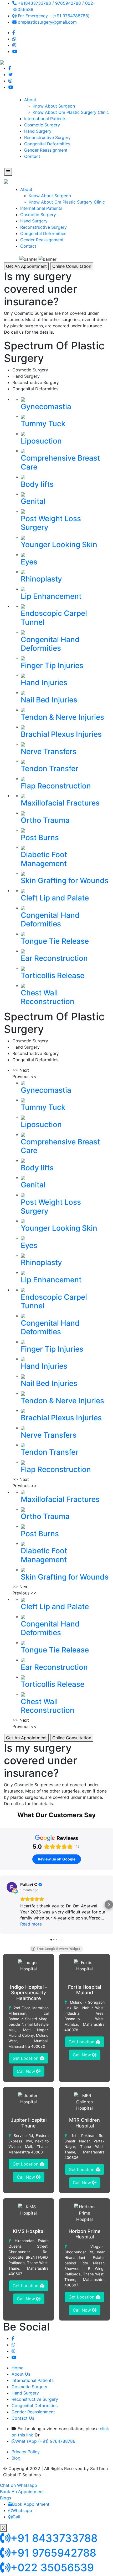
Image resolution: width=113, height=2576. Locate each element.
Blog (16, 2458)
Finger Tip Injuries (52, 665)
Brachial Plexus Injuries (61, 734)
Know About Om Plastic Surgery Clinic (71, 112)
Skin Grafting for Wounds (65, 880)
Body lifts (37, 484)
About (30, 99)
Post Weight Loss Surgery (51, 523)
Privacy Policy (26, 2451)
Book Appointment (30, 2504)
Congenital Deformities (47, 143)
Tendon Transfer (49, 768)
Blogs (5, 2497)
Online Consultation (71, 266)
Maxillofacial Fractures (60, 802)
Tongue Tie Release (55, 941)
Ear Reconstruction (54, 958)
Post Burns (40, 837)
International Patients (45, 118)
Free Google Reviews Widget (58, 1949)
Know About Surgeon (54, 106)
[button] (4, 1904)
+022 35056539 (52, 2567)
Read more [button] (31, 1924)
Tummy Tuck (43, 423)
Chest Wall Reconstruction (47, 997)
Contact (32, 156)
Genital (33, 501)
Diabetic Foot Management (44, 859)
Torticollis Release (52, 975)
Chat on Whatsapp (18, 2485)
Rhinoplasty (41, 578)
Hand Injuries (44, 682)
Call (16, 2516)
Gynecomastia (46, 406)
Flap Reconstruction (56, 785)
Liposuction (41, 440)
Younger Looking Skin (59, 544)
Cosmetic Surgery (42, 124)
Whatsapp (22, 2510)
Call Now (26, 2071)
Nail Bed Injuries (49, 699)
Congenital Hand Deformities (50, 644)
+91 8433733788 (54, 2538)
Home (17, 2367)
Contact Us (23, 2418)
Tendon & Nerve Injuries (62, 717)
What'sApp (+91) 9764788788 (45, 2441)
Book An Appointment (22, 2491)
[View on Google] (12, 1887)
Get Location (26, 2058)
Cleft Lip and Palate (55, 897)
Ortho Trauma (45, 820)
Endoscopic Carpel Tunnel (54, 618)
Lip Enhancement (51, 596)
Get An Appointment (26, 266)
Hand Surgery (38, 131)
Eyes (29, 561)
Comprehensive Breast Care (60, 462)
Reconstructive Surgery (47, 137)
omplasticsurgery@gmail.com (47, 22)
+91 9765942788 (53, 2552)
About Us (21, 2374)
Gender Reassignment (46, 150)
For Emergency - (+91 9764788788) (53, 15)
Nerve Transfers (48, 751)
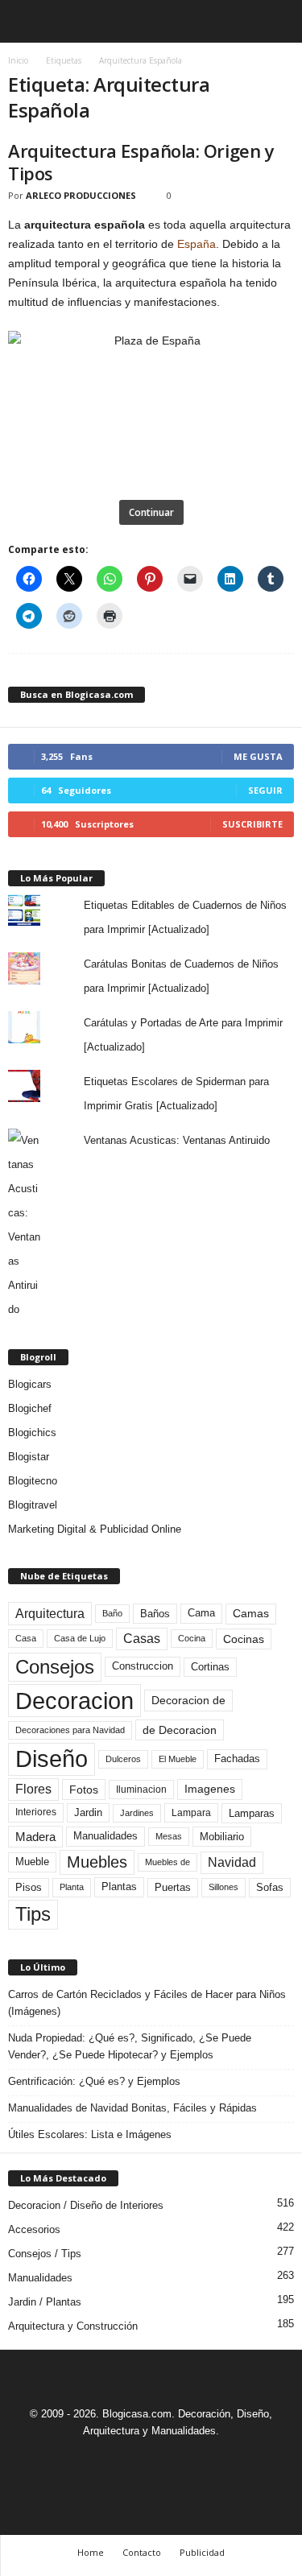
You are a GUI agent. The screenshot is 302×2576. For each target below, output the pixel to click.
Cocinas (243, 1639)
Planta (72, 1887)
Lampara (191, 1812)
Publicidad (202, 2552)
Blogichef (30, 1408)
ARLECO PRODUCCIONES (81, 195)
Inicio (18, 60)
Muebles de (167, 1862)
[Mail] (134, 2460)
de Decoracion (180, 1730)
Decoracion (74, 1700)
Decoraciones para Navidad (70, 1730)
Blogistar (28, 1457)
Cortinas (210, 1667)
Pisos (28, 1887)
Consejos (54, 1667)
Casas (141, 1638)
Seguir (265, 790)
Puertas (173, 1887)
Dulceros (123, 1759)
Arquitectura (50, 1613)
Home (90, 2552)
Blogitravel (32, 1505)
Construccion (142, 1666)
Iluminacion (141, 1789)
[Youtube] (207, 2460)
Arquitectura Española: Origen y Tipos (141, 161)
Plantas (119, 1886)
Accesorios (34, 2229)
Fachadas (237, 1759)
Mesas (168, 1836)
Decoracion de (188, 1700)
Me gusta (258, 756)
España (196, 243)
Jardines (137, 1813)
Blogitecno (32, 1481)
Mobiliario (222, 1837)
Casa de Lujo (79, 1638)
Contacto (141, 2552)
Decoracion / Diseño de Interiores (85, 2205)
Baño (112, 1613)
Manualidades (105, 1836)
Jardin (88, 1812)
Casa (25, 1638)
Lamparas (252, 1813)
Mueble (32, 1862)
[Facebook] (97, 2460)
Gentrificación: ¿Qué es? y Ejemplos (94, 2081)
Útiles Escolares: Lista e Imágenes (90, 2134)
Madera (35, 1836)
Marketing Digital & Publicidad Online (94, 1529)
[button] (277, 21)
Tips (33, 1914)
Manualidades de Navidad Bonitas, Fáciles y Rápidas (132, 2108)
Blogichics (32, 1432)
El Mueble (178, 1759)
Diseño (51, 1759)
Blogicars (30, 1384)
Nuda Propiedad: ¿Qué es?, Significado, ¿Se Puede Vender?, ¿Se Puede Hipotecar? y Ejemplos (129, 2046)
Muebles (97, 1862)
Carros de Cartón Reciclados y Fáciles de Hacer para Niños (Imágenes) (147, 2002)
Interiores (35, 1812)
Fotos (83, 1789)
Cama (201, 1613)
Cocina (191, 1638)
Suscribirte (252, 824)
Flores (33, 1789)
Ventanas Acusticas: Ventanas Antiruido (177, 1140)
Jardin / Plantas (44, 2302)
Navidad (232, 1862)
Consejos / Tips (44, 2254)
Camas (251, 1613)
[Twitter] (171, 2460)
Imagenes (209, 1788)
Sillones (223, 1887)
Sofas (269, 1887)
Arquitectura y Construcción (73, 2326)
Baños (155, 1614)
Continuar (151, 512)
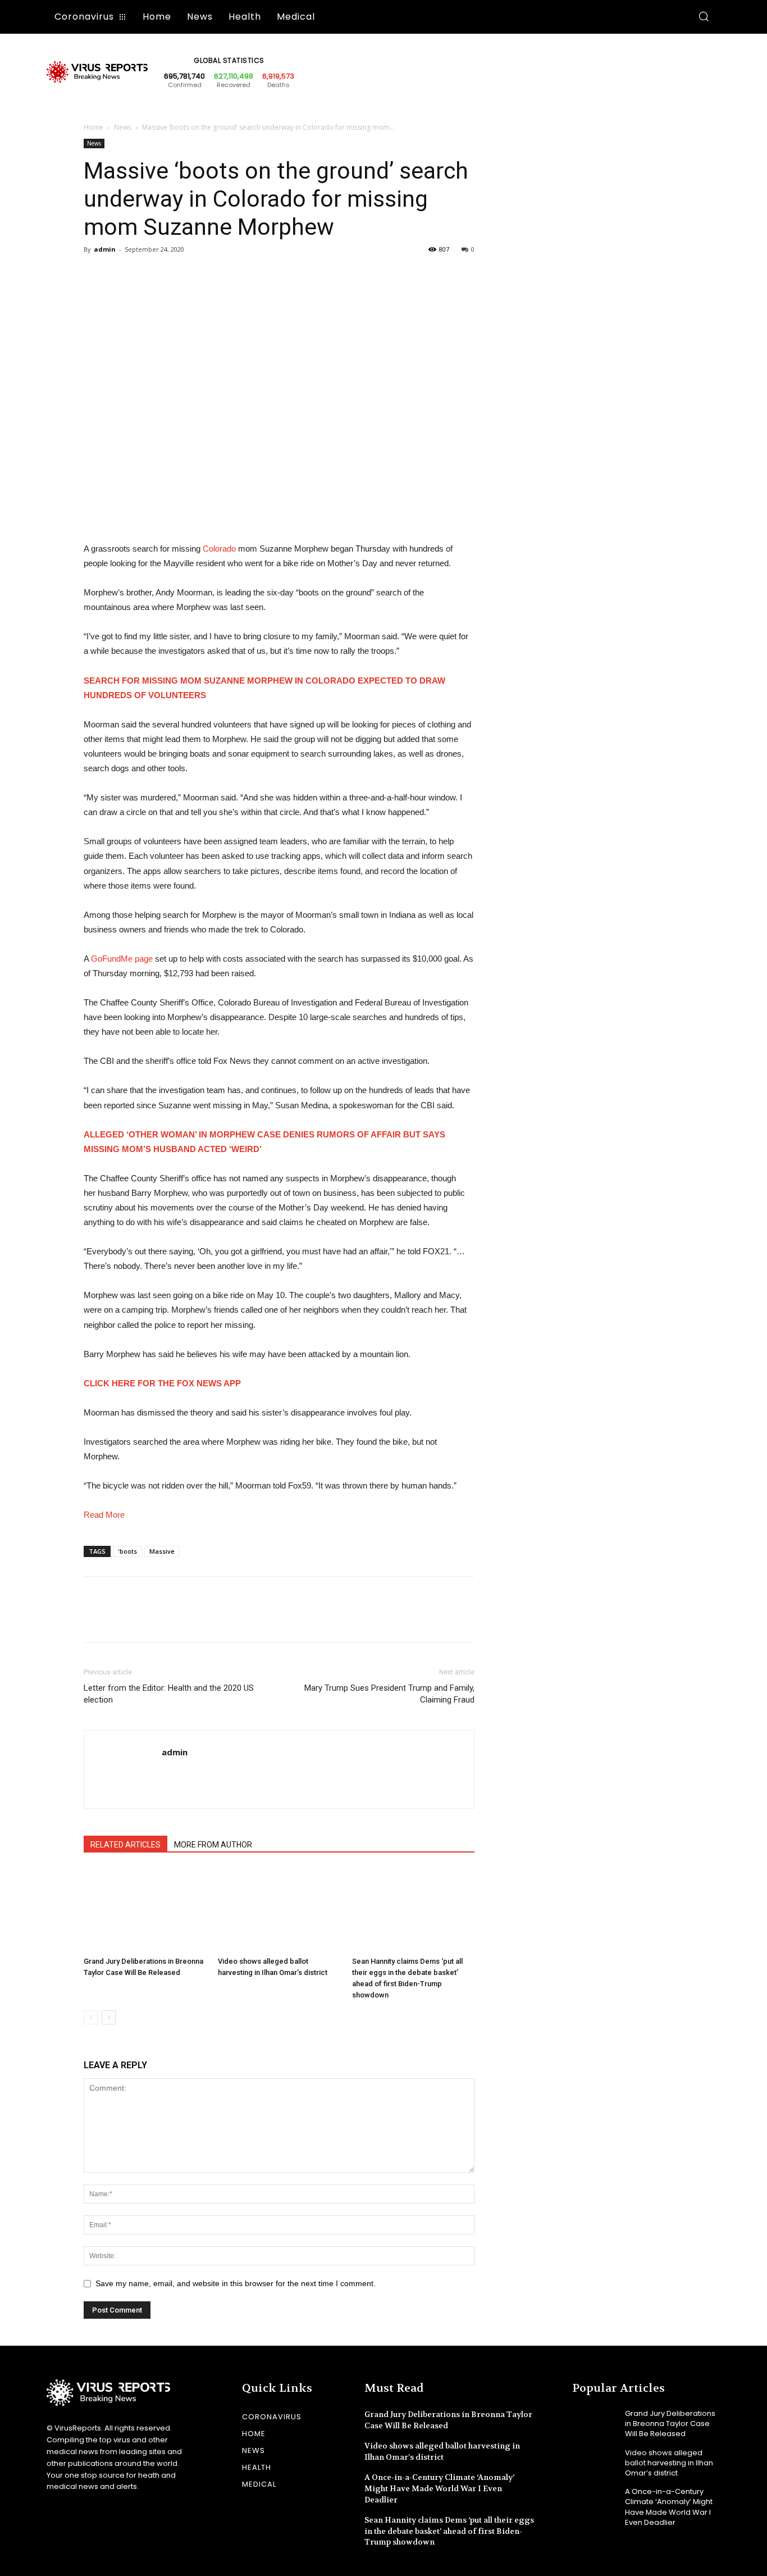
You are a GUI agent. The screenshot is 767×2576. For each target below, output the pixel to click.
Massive (162, 1551)
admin (105, 249)
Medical (259, 2484)
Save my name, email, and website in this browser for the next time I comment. (235, 2283)
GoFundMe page (122, 958)
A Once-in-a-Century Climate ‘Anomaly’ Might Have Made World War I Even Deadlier (439, 2488)
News (122, 127)
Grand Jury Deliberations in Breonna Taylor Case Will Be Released (670, 2423)
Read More (104, 1514)
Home (93, 127)
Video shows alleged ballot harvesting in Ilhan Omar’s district (442, 2451)
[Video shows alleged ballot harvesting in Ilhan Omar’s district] (279, 1910)
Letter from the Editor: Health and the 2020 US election (169, 1694)
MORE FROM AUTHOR (213, 1844)
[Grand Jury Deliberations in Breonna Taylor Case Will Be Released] (145, 1910)
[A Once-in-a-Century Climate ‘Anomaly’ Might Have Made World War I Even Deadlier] (594, 2501)
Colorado (219, 548)
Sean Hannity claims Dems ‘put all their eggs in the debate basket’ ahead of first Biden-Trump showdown (449, 2531)
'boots (127, 1551)
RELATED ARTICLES (125, 1844)
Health (256, 2467)
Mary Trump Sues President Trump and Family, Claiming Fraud (389, 1694)
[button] (703, 17)
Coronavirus (272, 2416)
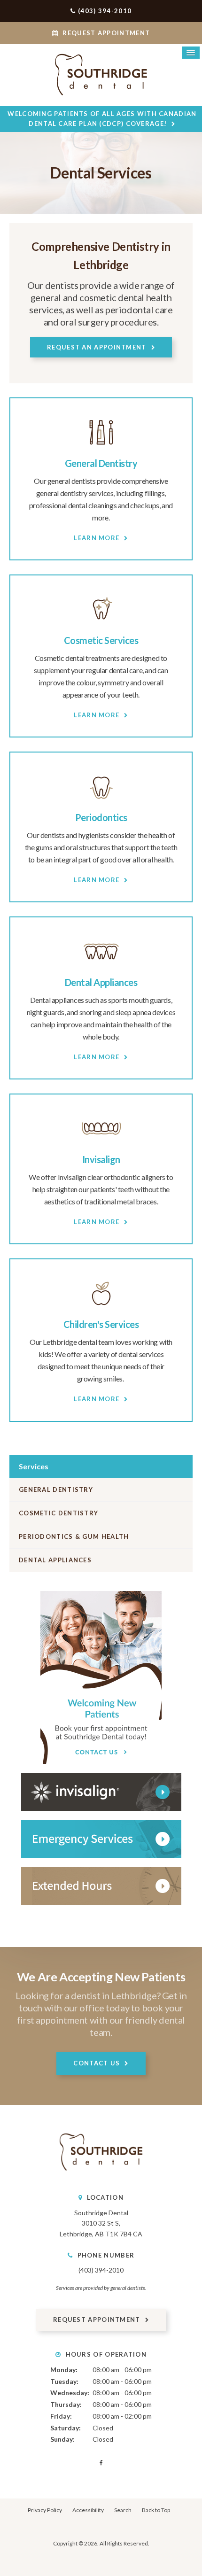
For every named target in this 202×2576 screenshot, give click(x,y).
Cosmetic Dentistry (58, 1513)
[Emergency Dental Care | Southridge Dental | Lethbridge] (101, 1839)
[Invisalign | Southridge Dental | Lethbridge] (101, 1792)
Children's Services (101, 1324)
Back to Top (156, 2510)
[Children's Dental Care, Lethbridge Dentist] (101, 1310)
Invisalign (101, 1159)
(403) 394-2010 (105, 11)
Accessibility (88, 2510)
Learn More (96, 538)
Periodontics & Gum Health (74, 1536)
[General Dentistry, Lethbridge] (101, 449)
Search (123, 2510)
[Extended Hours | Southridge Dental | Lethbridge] (101, 1886)
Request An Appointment (97, 347)
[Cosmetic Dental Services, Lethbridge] (101, 626)
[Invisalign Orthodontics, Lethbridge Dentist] (101, 1145)
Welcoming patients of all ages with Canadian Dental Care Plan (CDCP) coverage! (102, 118)
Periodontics (101, 817)
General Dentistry (101, 463)
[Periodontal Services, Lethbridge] (101, 803)
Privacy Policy (45, 2510)
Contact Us (96, 2063)
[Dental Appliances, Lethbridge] (101, 968)
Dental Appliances (101, 982)
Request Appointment (105, 33)
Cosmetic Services (101, 640)
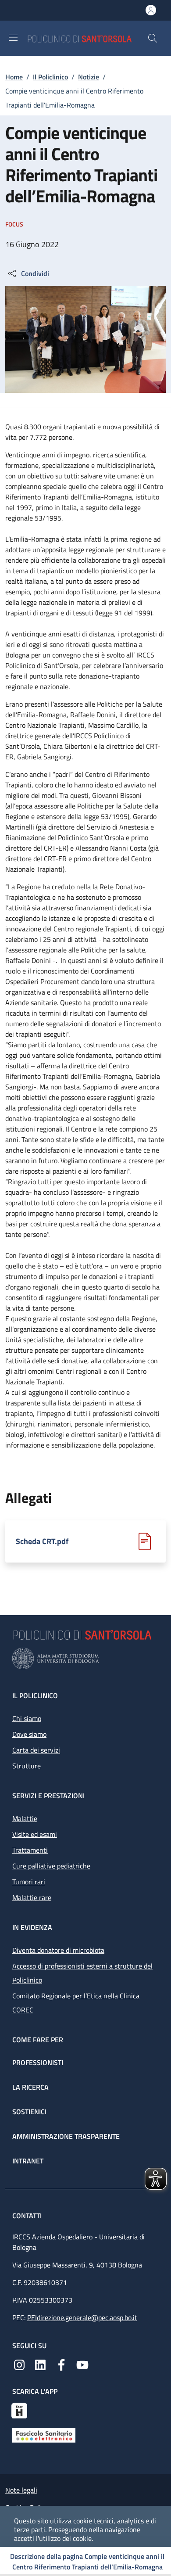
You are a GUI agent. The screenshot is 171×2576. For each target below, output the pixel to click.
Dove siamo (29, 1734)
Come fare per (37, 2039)
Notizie (88, 77)
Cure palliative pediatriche (51, 1866)
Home (14, 77)
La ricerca (30, 2087)
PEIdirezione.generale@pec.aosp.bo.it (82, 2317)
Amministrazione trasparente (66, 2136)
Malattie (24, 1818)
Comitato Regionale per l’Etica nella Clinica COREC (75, 2002)
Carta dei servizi (36, 1750)
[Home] (87, 38)
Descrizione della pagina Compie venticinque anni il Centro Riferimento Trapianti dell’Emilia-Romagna (87, 2561)
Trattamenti (30, 1850)
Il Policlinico (50, 77)
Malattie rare (31, 1897)
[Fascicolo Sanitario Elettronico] (43, 2434)
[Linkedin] (40, 2364)
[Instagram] (19, 2364)
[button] (152, 38)
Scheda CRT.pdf (42, 1541)
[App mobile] (19, 2409)
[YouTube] (82, 2364)
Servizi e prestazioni (48, 1795)
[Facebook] (61, 2364)
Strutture (26, 1765)
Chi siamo (26, 1718)
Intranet (27, 2161)
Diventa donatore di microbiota (58, 1950)
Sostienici (29, 2111)
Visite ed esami (34, 1834)
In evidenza (32, 1927)
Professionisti (37, 2062)
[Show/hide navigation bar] (13, 37)
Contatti (27, 2215)
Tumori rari (28, 1881)
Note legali (21, 2490)
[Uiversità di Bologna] (85, 1658)
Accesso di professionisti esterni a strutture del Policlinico (82, 1973)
**********
In the records above, find each line holding "Cosmetic" and copy it.

Cosmetic Surgery (42, 124)
Cosmetic Dentistry (58, 1513)
[Cosmetic Dental Services, Lethbridge] (101, 626)
Cosmetic Services (101, 640)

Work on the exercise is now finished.